During mid-January, SaskPower restarted Boundary Dam’s No. 4 coal-fired power unit that was originally scheduled to be removed from service in 2021. At the same time, the Alberta Electric System Operator (AESO) issued a grid alert saying the Alberta grid would face a 100- to 200-megawatt (mw) shortfall of electricity during peak evening hours.
SaskPower stepped up supplying Alberta with more than 150 mw. Alberta has retired much of its coal capacity and many Albertans blame the liberal wing of the government for mismanaging the province’s electricity resources.
Demand for SaskPower was averaging 3,300 mw during January. The utility derives 51% of its power from natural gas, 37% from coal, 7% from hydro, 3% from wind, and less than 1% from solar.

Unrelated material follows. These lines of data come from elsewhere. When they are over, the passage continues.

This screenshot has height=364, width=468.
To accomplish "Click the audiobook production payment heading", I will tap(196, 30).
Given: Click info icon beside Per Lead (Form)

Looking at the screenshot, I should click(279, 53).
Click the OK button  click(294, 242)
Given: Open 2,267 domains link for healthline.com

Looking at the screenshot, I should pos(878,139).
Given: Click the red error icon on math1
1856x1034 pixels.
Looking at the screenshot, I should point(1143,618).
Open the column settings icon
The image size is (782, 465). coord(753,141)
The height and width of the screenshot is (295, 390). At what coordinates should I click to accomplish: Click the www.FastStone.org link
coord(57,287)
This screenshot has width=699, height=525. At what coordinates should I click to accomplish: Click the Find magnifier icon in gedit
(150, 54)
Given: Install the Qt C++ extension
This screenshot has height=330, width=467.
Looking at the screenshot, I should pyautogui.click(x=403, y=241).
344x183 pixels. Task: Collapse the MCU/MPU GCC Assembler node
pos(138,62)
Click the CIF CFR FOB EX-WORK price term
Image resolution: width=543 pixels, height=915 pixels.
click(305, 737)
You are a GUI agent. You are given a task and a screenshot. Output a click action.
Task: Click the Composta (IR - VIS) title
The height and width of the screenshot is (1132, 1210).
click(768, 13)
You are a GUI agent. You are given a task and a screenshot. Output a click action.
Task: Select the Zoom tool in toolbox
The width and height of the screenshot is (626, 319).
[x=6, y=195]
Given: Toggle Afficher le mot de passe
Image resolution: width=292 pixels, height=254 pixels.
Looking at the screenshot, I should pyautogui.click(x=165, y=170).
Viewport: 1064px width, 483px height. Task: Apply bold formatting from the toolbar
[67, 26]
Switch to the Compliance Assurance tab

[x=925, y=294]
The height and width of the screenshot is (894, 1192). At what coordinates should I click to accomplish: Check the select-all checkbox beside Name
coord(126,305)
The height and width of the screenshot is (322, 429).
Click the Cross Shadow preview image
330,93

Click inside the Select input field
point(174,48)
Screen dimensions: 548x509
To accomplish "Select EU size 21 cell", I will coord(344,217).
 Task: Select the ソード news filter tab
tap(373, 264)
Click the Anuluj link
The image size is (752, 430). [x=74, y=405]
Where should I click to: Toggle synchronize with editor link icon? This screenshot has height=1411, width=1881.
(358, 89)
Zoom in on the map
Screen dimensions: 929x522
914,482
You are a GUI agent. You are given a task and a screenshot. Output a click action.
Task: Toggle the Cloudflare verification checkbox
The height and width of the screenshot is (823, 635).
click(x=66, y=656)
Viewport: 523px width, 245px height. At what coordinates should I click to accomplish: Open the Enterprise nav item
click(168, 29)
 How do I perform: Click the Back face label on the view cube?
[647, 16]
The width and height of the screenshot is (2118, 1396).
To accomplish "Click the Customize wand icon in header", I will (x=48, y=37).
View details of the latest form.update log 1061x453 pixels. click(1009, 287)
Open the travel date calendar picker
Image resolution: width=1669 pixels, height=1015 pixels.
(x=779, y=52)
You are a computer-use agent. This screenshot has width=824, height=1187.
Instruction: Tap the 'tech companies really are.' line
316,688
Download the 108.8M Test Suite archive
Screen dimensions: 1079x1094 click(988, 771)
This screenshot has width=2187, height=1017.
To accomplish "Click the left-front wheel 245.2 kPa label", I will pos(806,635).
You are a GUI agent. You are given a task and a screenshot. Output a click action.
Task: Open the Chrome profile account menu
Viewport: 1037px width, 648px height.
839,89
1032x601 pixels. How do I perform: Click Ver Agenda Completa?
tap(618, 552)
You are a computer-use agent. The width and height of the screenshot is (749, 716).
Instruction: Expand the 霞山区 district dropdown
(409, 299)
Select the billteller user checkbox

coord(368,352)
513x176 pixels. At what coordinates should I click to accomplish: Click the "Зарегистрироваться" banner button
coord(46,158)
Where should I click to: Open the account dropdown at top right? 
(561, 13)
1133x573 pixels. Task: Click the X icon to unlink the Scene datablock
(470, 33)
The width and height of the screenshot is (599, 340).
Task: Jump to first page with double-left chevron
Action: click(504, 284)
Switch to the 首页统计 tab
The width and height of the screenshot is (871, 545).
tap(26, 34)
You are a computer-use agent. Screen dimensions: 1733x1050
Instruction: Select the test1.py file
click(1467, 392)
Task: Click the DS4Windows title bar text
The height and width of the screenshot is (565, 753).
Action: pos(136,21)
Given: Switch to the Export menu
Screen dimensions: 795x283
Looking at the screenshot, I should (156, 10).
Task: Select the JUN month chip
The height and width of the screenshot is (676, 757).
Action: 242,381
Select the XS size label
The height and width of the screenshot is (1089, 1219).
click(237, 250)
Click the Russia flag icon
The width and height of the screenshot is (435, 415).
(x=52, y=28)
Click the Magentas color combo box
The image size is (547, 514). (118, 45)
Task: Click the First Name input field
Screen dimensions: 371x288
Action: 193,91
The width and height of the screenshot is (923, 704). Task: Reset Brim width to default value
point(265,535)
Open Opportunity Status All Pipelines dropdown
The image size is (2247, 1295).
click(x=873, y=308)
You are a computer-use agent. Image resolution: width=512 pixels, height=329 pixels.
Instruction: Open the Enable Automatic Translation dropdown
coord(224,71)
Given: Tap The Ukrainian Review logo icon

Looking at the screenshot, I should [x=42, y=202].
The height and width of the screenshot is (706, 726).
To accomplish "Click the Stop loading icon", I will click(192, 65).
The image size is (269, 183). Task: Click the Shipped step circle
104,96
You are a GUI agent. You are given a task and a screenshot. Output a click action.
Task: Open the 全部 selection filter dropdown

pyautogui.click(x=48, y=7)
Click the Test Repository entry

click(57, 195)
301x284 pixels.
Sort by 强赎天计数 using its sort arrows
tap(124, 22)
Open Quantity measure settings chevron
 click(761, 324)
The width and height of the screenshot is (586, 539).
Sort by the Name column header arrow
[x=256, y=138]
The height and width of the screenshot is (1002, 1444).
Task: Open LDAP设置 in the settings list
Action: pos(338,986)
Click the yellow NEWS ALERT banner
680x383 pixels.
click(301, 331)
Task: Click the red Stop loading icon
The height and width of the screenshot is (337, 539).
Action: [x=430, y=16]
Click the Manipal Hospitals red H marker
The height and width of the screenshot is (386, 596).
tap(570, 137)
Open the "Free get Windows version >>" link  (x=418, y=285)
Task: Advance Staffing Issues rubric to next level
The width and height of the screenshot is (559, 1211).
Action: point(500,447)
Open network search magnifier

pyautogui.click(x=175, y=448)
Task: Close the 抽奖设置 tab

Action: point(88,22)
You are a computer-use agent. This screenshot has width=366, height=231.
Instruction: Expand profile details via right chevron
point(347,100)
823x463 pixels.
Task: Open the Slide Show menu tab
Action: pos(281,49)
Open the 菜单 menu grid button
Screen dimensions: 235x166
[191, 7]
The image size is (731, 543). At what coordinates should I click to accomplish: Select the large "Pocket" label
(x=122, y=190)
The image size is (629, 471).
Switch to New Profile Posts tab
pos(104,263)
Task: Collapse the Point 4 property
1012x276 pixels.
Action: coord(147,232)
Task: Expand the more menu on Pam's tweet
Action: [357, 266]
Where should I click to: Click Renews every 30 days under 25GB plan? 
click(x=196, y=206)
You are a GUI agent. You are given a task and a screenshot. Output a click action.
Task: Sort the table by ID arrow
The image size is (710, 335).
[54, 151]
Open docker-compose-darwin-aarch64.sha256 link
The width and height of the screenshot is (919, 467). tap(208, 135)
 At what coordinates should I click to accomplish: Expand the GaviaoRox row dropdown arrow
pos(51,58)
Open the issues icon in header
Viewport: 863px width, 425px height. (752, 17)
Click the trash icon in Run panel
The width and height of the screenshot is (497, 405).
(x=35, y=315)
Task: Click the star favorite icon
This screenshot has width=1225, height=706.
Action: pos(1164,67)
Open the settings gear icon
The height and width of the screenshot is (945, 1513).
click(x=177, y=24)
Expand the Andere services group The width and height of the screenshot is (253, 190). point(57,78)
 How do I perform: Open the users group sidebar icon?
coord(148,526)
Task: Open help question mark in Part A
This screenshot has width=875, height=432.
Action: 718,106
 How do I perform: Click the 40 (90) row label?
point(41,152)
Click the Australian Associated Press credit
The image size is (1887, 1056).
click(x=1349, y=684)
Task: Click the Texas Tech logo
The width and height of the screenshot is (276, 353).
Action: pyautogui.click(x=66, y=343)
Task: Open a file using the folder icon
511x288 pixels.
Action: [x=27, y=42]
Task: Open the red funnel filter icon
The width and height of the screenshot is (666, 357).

The situation highlights the divide between the eastern provinces and the federal government in Ottawa and the reality of rural western Canada. In eastern Canadian, much of the power is derived from hydro and nuclear sources. Achieving net-zero is much more attainable goal for them and they are proposing country-wide policies that some western Canadians see as preposterous.
As an example, in November, the Government of Saskatchewan, which operates SaskPower, responded to the federal government’s proposed Clean Electricity Regulations (CER), urging it not to proceed with the regulations as currently proposed.
“The federal government’s approach, in an attempt to regulate Saskatchewan’s electricity system, is unaffordable, unconstitutional, and technologically and logistically unattainable,” Crown Investments Corp. Minister Dustin Duncan said. “The proposed CER will jeopardize the reliability of Saskatchewan’s power grid and increase power rates to an unaffordable level.”
The proposed regulations impose a net-zero electricity grid across Canada by 2035. SaskPower estimates that electricity rates would more than double by 2035 to cover the $40 billion in costs associated with compliance. It would need to expand, replace, and rebuild more than 100% of its current power generating capacity of more than 5,400 mw in 11 years while also significantly expanding its transmission infrastructure.